The title star of the previous serial, Julie Christie, was unavailable due to other projects. As a result, the role was recast with Susan Hampshire succeeding Christie as Andromeda, who survived her fall into the cavern pool.

Availability

The complete TV serial survives in the BBC archives and was released, alongside the surviving episode plus material from A for Andromeda and various extra features, as part of The Andromeda Anthology DVD set in 2006.

Novelisation

Hoyle and Elliot's novelisation was published by Harper and Row in 1964, as Andromeda Breakthrough by arrangement with the BBC, and paperback editions followed from Fawcett World Library (1965) in USA and Corgi (1966) in Britain.

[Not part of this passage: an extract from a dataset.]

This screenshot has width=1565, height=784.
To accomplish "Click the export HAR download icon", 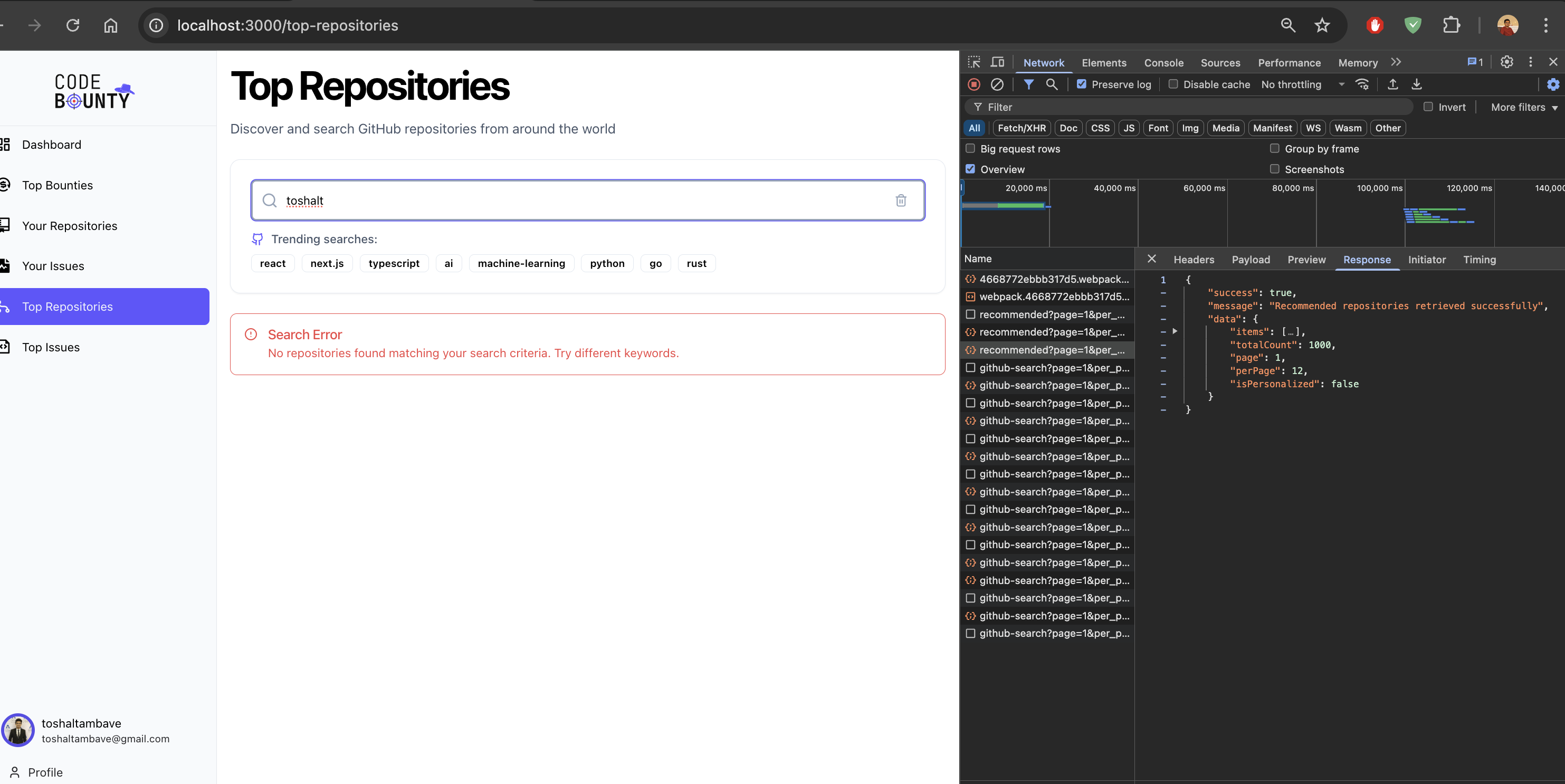I will tap(1417, 84).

Judith Merril reported that although the novelisation suffered from "routine writing, stereotyped characters, and an apparent belief in the Ian Fleming school of international intrigue," the scientists-protagonists were "anything but stereotyped," and "a fair cross-section of the kinds of people who are attracted to scientific work." Merril concluded that the cliched elements "provide a reasonably amusing background to a genuinely intriguing scientific puzzle."[1]

References

  1. "Books", F&SF, May 1965, p.73 (parenthetical asides omitted)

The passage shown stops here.